L’Allemagne est en récession depuis deux ans, une situation acceptée puisque le pays aurait très facilement pu stimuler sa croissance en augmentant la dépense publique. L’économie allemande subit une multitude de chocs (hausse du prix du gaz, difficultés du marché chinois et de l’automobile) qui ont entraîné une légère récession depuis deux ans. Cependant, le pays dispose de larges capacités d’action budgétaires pour dynamiser son économie. En creusant son déficit de 100 milliards d’euros (soit une hausse de la dette publique de 2,3 points), le pays aurait connu une croissance de 0,4 % en 2023 et en 2024. La récession résulte donc d’une situation acceptée, puisque le pays n’a pas souhaité dynamiser son économie alors qu’il en avait largement les moyens.
1) Économie allemande : Une multitude de chocs
L’économie allemande subit une série de chocs depuis trois ans qui ont poussé le pays en récession. Ces chocs sont principalement liés à la guerre en Ukraine, au ralentissement chinois et aux difficultés de l’automobile.
– Le choc inflationniste qui a suivi la guerre en Ukraine a fortement touché l’Allemagne. Une spécificité de l’Allemagne est d’avoir choisi une stratégie énergétique fortement dépendante du gaz russe. Quand le prix du gaz s’est envolé suite à la guerre en Ukraine, le pays a été plus fortement frappé que d’autres pays européens.
– La baisse des exportations vers la Chine a pénalisé la croissance allemande. L’Allemagne a adopté une stratégie fondée sur les exportations, notamment à destination des pays émergents en forte croissance. Par exemple, les exportations de marchandises de l’Allemagne vers la Chine sont passées de 20 milliards d’euros en 2004, à plus de 100 milliards d’euros en 2022, avant de retomber à 97 milliards d’euros en 2023.
– Le secteur automobile allemand peine à s’adapter aux mutations du marché. L’automobile est un fleuron industriel allemand. Cependant, les principaux constructeurs du pays peinent à s’adapter à la voiture électrique et subissent la concurrence chinoise. En conséquence, le volume de production de voitures en Allemagne est inférieur d’environ un quart à son niveau d’avant la crise sanitaire.

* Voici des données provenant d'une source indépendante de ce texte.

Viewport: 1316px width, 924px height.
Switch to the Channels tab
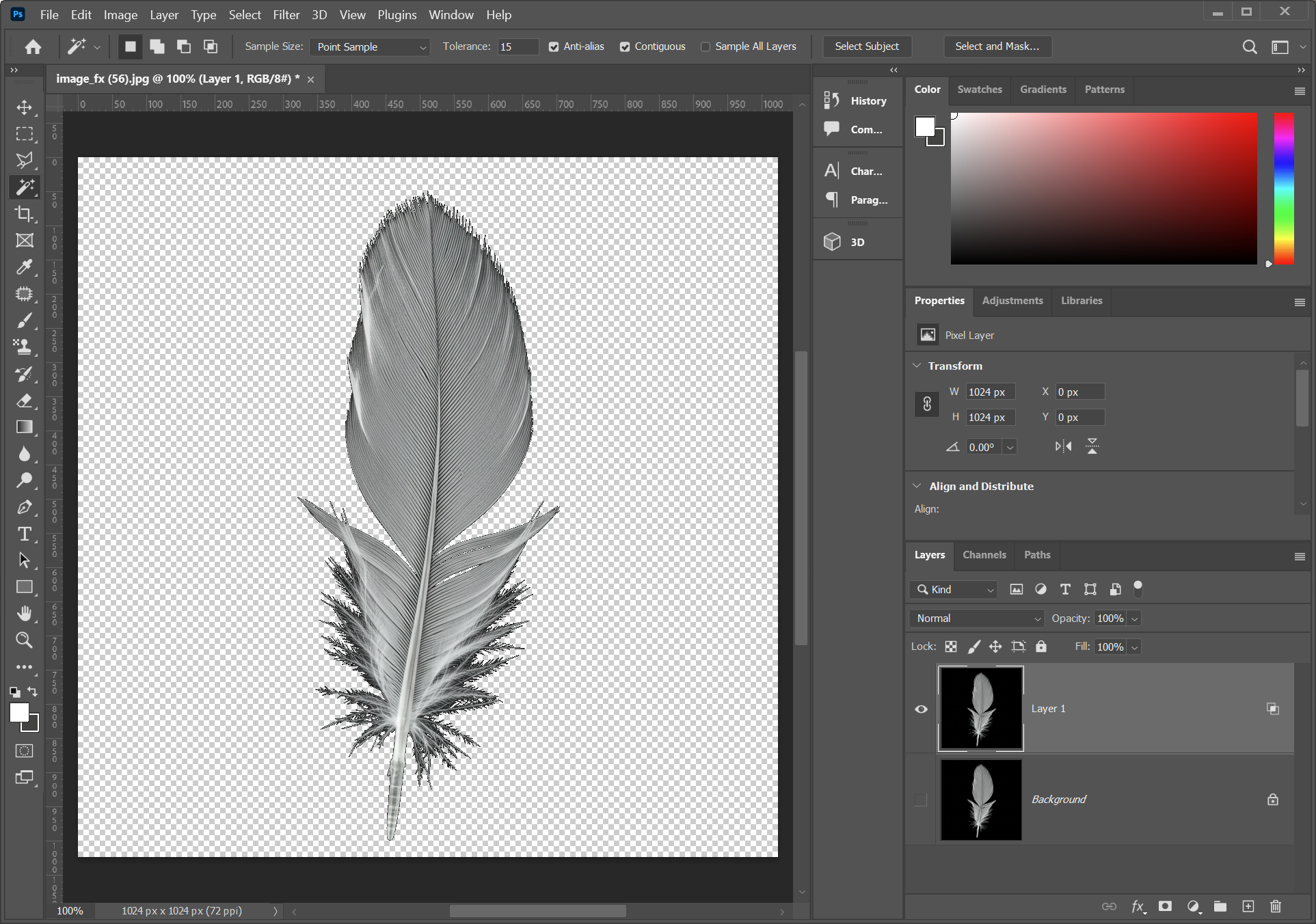(x=984, y=555)
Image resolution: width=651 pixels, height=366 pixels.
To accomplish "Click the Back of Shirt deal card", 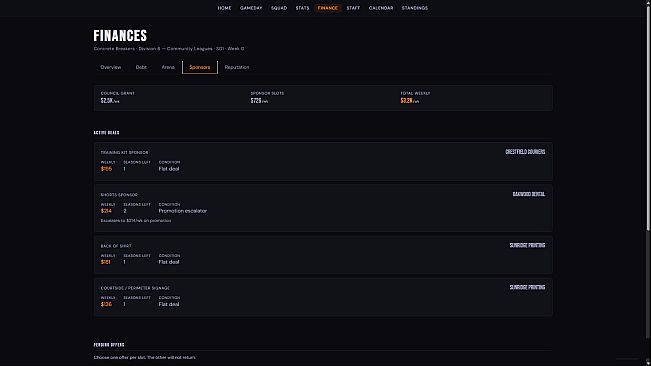I will tap(323, 255).

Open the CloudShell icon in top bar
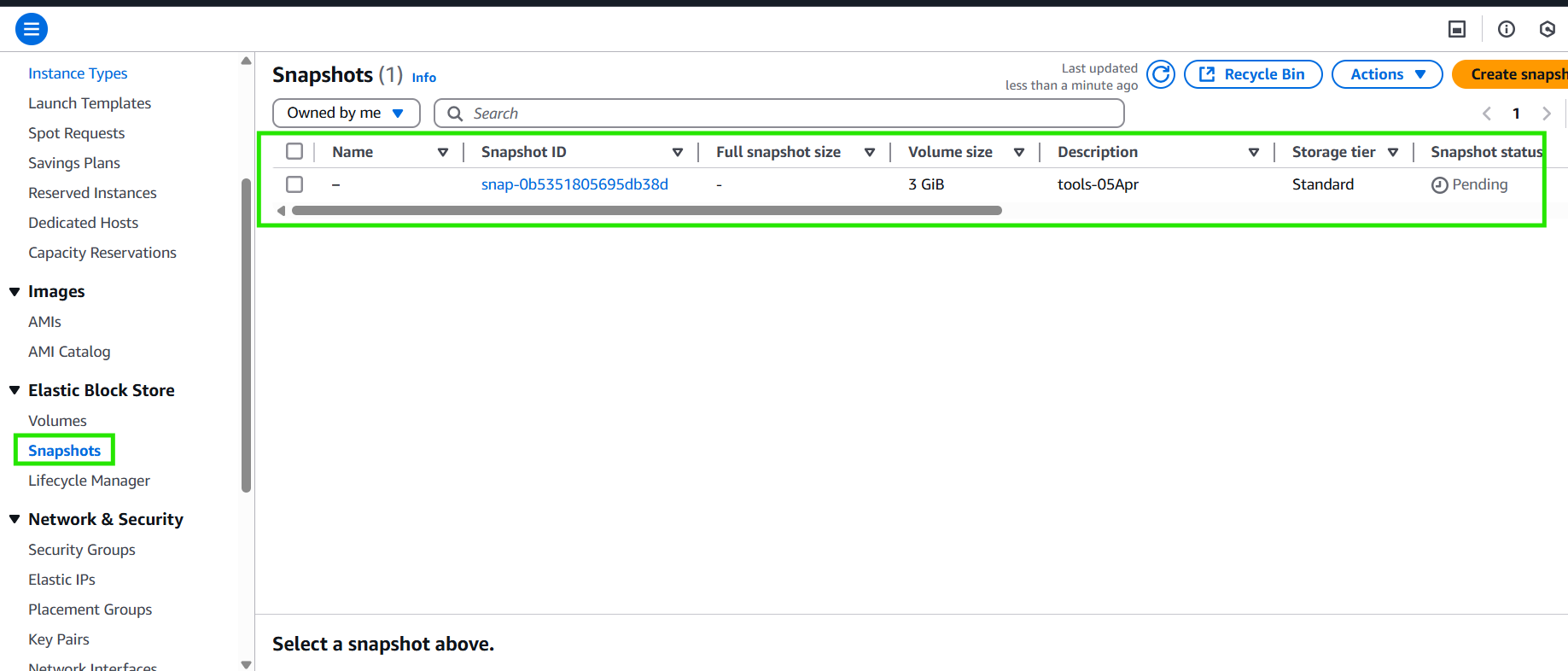[1457, 29]
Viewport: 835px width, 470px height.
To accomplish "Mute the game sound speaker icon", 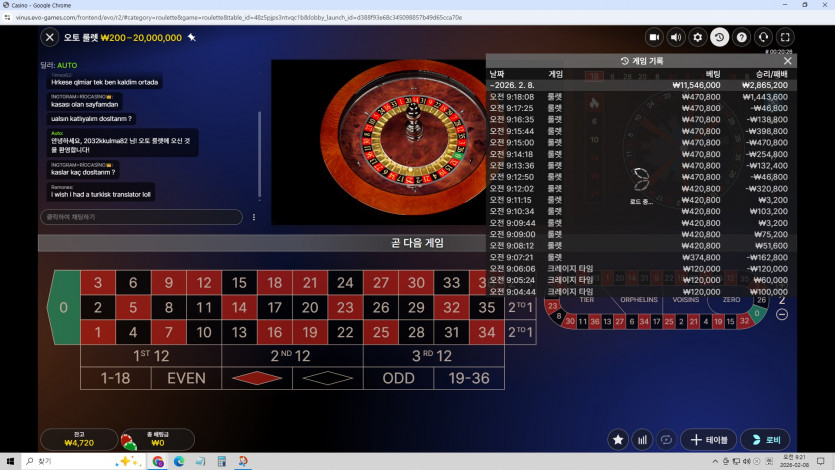I will pyautogui.click(x=676, y=37).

2) Récession allemande : Le refus d’un soutien budgétaire
L’Allemagne a accepté la récession alors même que le pays aurait pu utiliser son budget pour soutenir son économie. L’Allemagne (à la différence de la France) présente une situation budgétaire très favorable, avec une dette publique qui a fortement diminué (rapportée au PIB) et un déficit public limité à 2 % du PIB en 2024. Dans ce contexte, on peut dire que la récession allemande est un choix, le pays ayant décidé de ne pas creuser son déficit public pour soutenir sa croissance.

D’après Asterès, si l’État allemand avait creusé son déficit de 100 milliards d’euros supplémentaires en 2023 et 2024, la croissance aurait été de 0,4 % sur ces deux années (et non de – 0,3 % et -0,2 %), ce qui aurait permis d’éviter la récession. Obtenir 0,4 % de croissance en 2023 et 2024 aurait nécessité, pour l’État allemand, de dépenser 30 milliards d’euros en 2023 et 130 milliards d’euros en 2024. Du fait des recettes publiques générées par cette stimulation budgétaire (60 milliards d’euros), il en aurait résulté un accroissement du déficit et de la dette publique de 100 milliards d’euros, soit 2,3 % du PIB. Ainsi, la dette publique allemande en 2024 aurait été de 65 % du PIB, et non de 62,7%, un niveau qui ne dégraderait absolument pas la solidité budgétaire du pays.
Asterès a estimé l’impact d’une dépense publique à partir de son modèle MIA (Modèle d’Impact d’Asterès). Ce dernier, calibré pour modéliser les impulsions budgétaires dans l’économie allemande, estime l’impact d’une dépense supplémentaire à l’aide des tableaux entrées-sorties fournis par l’OCDE. Dans le cas présent, il a été fait l’hypothèse que les dépenses supplémentaires de l’État allemand seraient réparties à parts égales entre les 44 secteurs de l’économie référencés dans les données de l’OCDE qui ont servi à construire le modèle.